### DO THIS
Rescale all of the entries below by copying every line again, requests included, with each answer coordinate multiplied by 1.6 and rounded to a whole number, halves rounded up. Keep the numbers in the requests as they are, and leave the pictures out of your answer.
___ ENTRIES SUPPLIED
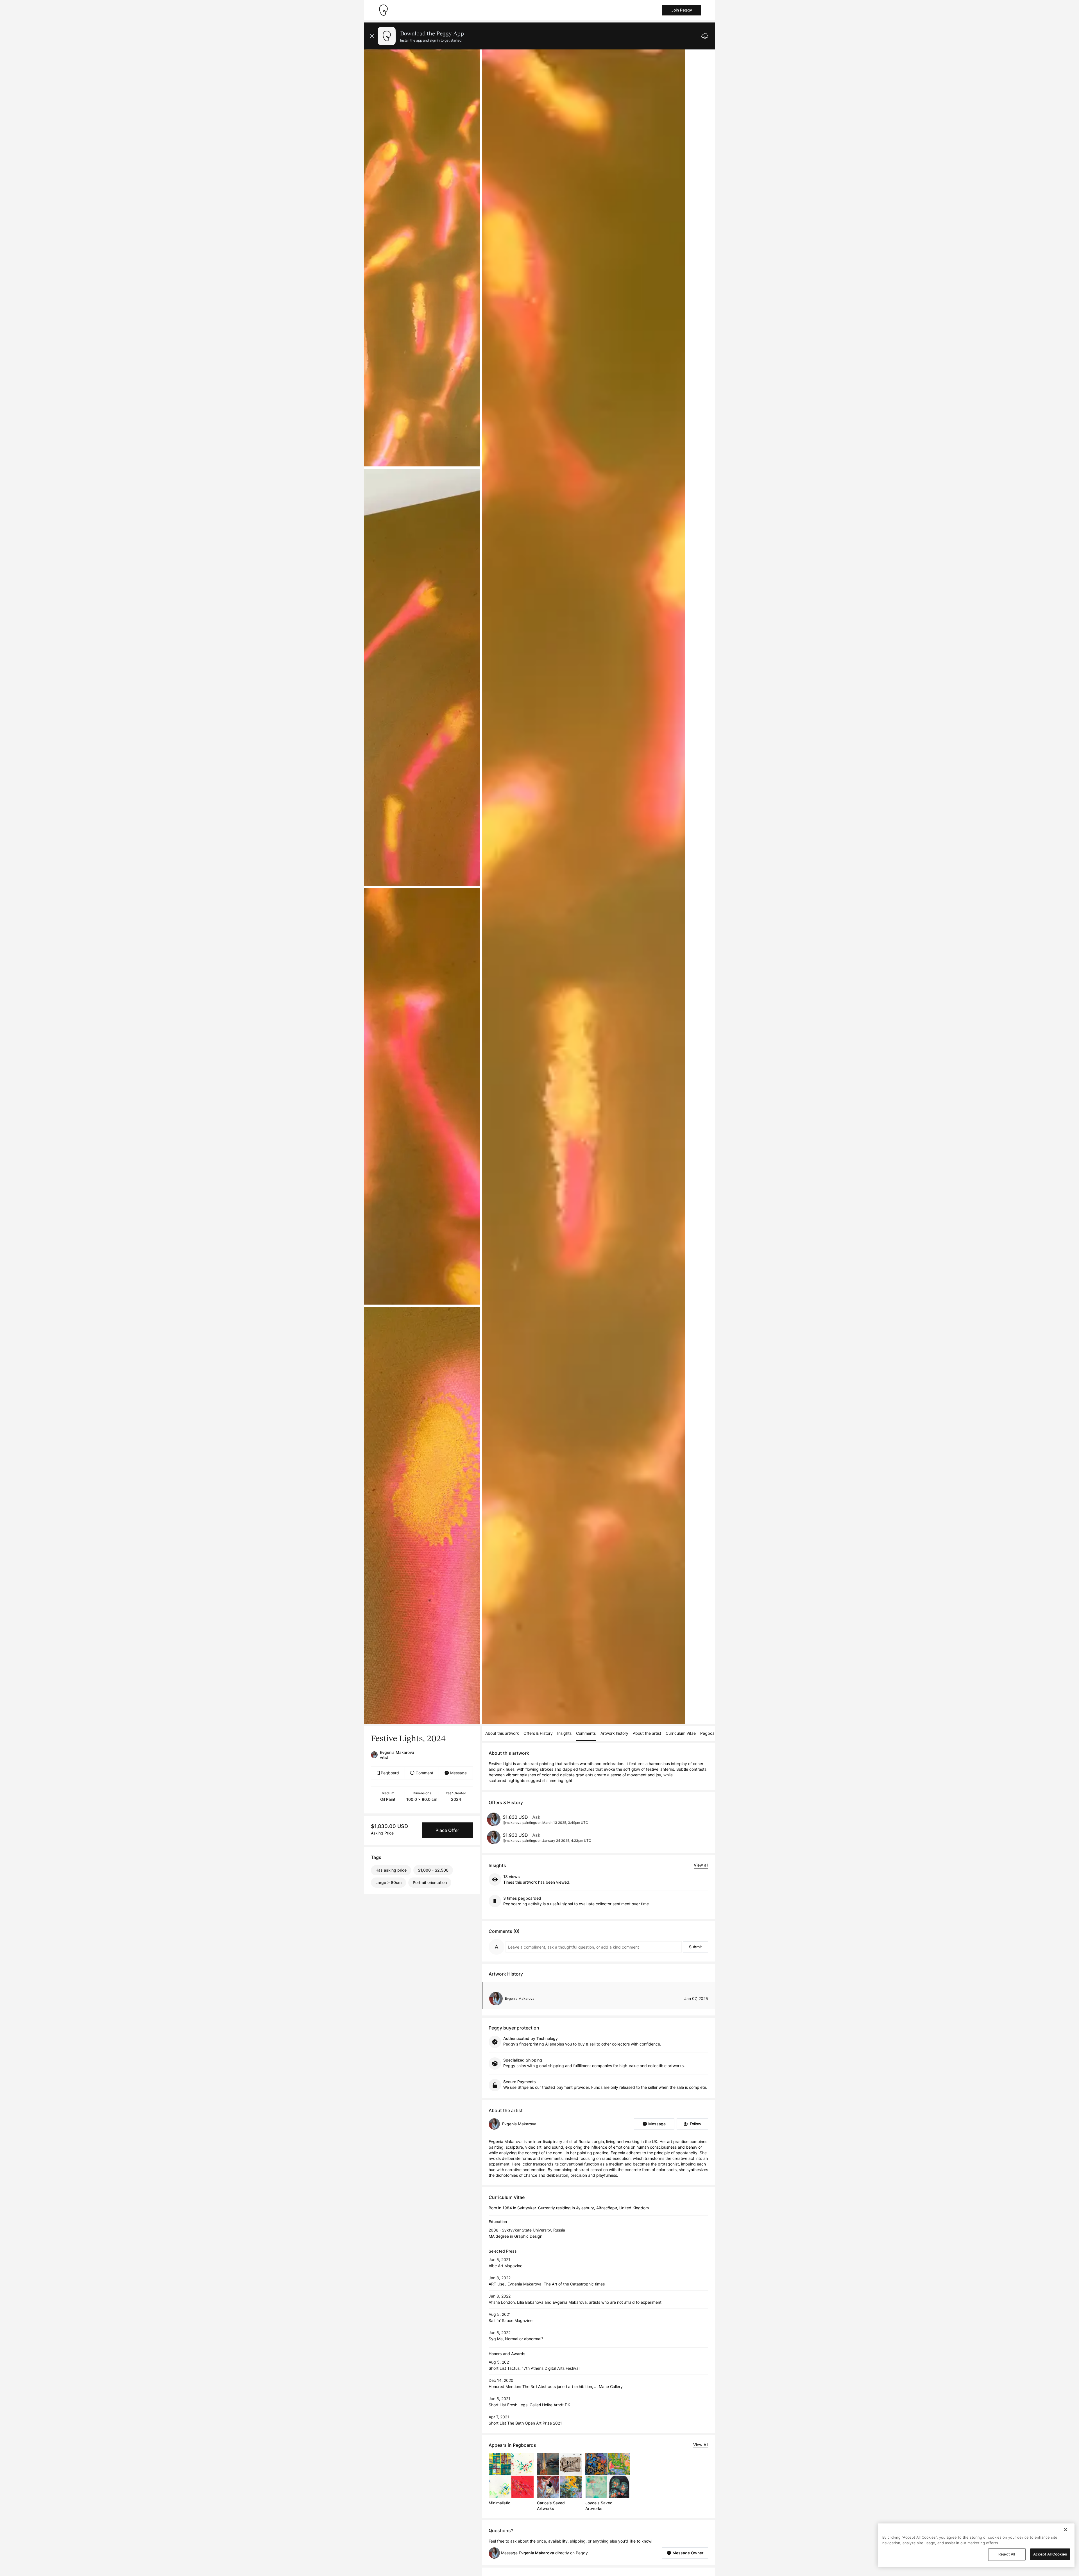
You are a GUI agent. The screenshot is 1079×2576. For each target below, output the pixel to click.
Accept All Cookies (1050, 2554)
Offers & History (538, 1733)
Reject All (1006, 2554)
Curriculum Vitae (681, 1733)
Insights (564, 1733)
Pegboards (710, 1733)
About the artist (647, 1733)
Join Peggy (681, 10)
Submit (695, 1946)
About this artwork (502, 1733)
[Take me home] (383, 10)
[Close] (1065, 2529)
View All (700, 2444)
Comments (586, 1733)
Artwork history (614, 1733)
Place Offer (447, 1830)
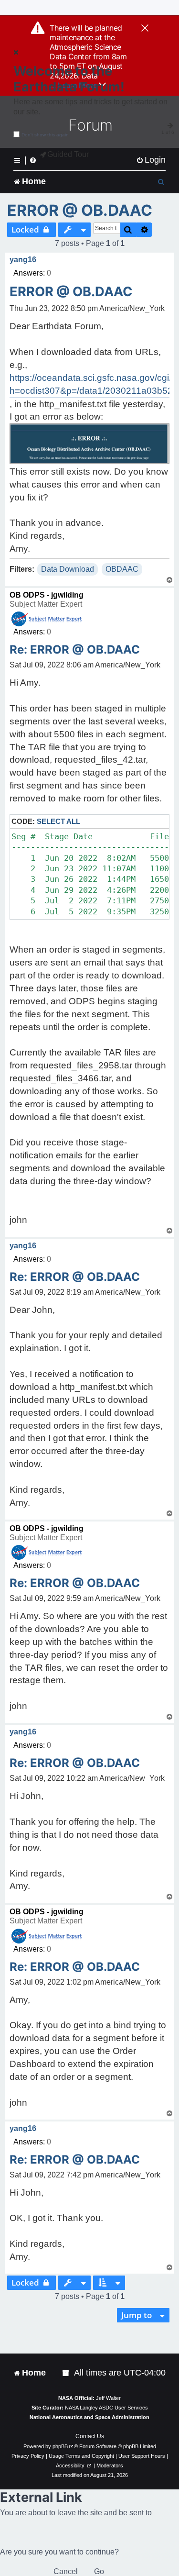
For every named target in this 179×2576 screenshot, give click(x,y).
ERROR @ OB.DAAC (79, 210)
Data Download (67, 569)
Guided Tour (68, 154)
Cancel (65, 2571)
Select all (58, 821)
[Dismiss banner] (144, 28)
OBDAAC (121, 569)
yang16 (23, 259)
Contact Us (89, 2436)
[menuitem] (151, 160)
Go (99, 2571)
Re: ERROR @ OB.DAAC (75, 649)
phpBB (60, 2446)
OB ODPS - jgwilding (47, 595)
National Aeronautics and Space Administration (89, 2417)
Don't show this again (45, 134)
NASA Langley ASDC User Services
______
### FULL RESPONSE
You are a GUI agent. The screenshot is 1079×2576. For each target below, output the pixel to click.
Accept All Cookies (1680, 4086)
Offers & History (861, 2773)
Reject All (1610, 4086)
Curriculum Vitae (1090, 2773)
Insights (902, 2773)
Pegboards (1136, 2773)
About the artist (1035, 2773)
Join Peggy (1090, 16)
Submit (1112, 3114)
About this artwork (803, 2773)
[Take me home] (613, 16)
[Close] (1704, 4046)
View All (1120, 3910)
Comments (938, 2773)
Artwork history (982, 2773)
Place Offer (715, 2928)
For every named target in this 179×2576 screenshot, give click(x,y).
ERROR @ OB.DAAC (126, 336)
Data Download (107, 910)
Guided Tour (109, 246)
Cancel (104, 4114)
Select all (93, 1314)
[Dismiss banner] (230, 45)
OBDAAC (194, 910)
yang16 (37, 414)
Contact Us (142, 3898)
[menuitem] (242, 256)
Go (158, 4114)
Re: ERROR @ OB.DAAC (120, 1038)
phpBB (96, 3914)
OB ODPS - jgwilding (75, 952)
National Aeronautics and Space Administration (142, 3867)
Don't show this again (72, 214)
NASA Langley ASDC User Services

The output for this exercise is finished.